> EXERCISE OBJECTIVE: The lines from the one containing "Viewport: 690px width, 299px" through the last one in the data: please copy those exactly, and only those, without the pictures.

------ MATERIAL SUPPLIED ------

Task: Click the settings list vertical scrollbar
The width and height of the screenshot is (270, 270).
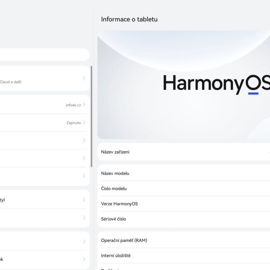Action: 91,116
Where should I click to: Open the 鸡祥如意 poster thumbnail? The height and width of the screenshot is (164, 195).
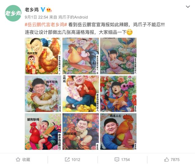80,131
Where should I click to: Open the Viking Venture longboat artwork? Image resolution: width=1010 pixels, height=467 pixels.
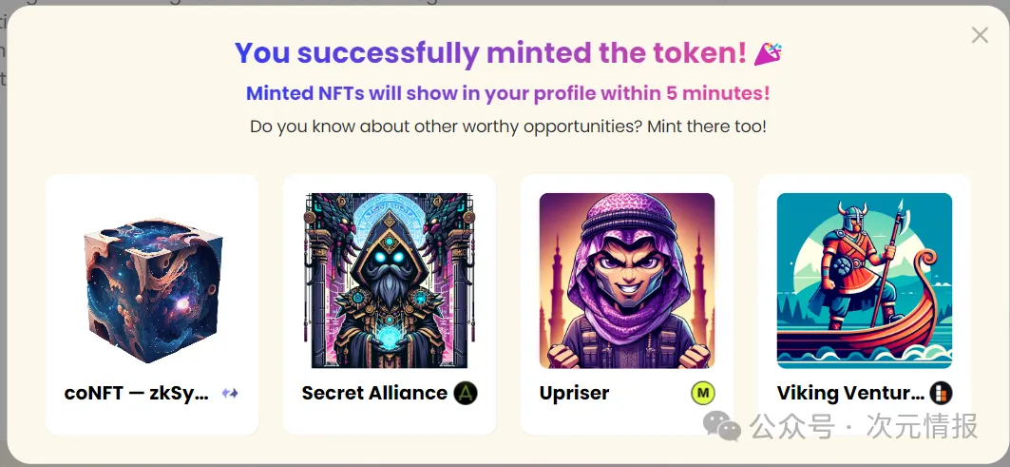coord(864,281)
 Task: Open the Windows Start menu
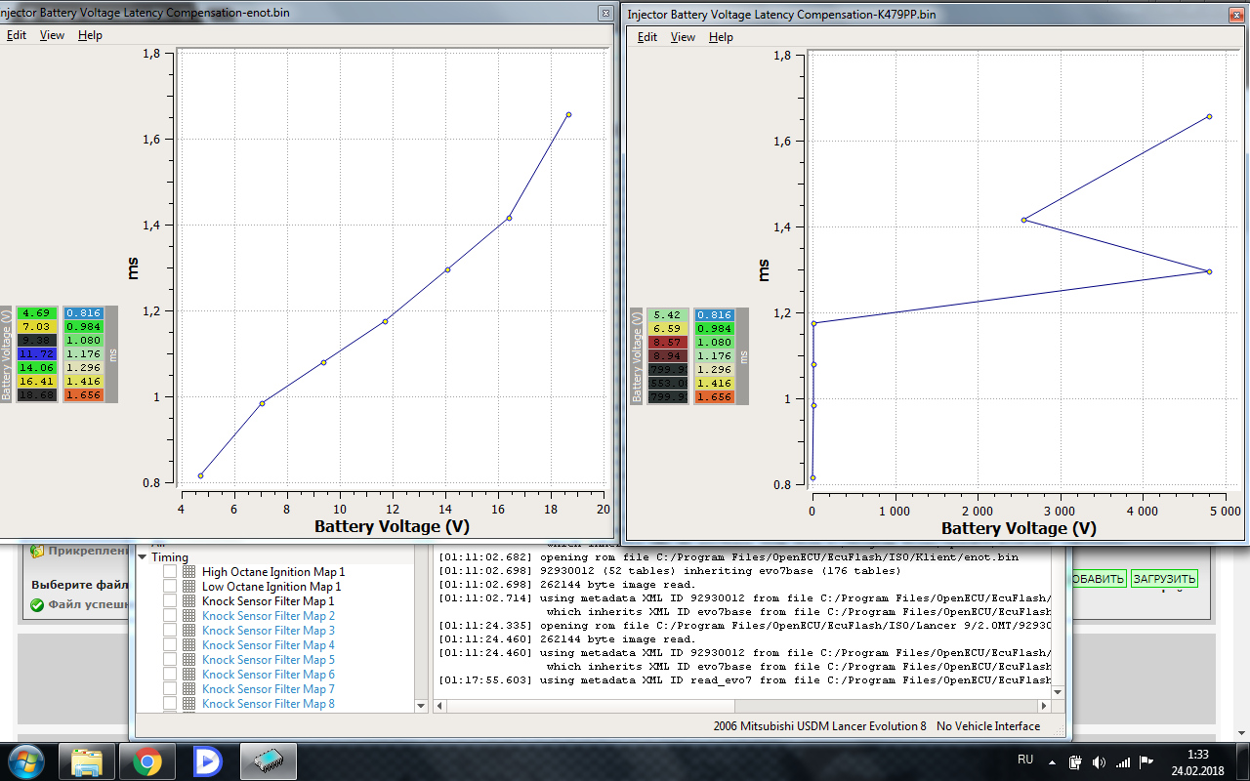pos(24,760)
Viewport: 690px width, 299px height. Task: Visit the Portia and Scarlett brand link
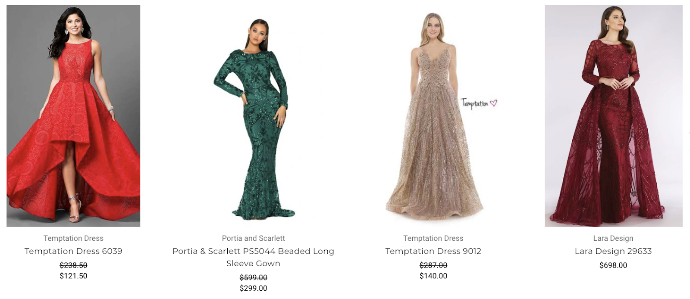point(253,238)
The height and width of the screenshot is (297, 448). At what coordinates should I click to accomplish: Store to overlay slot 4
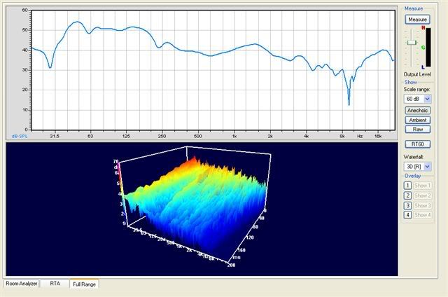407,215
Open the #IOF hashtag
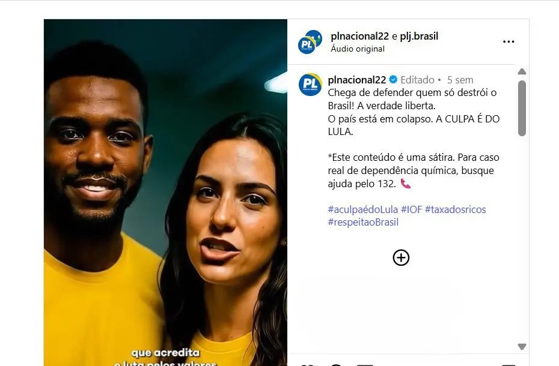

------

> OUTPUT FOR THIS EXERCISE:
Viewport: 690px width, 299px height. Task: Visit the Portia and Scarlett brand link
point(253,238)
The height and width of the screenshot is (297, 448). At what coordinates should I click to accomplish: Store to overlay slot 4
407,215
Open the #IOF hashtag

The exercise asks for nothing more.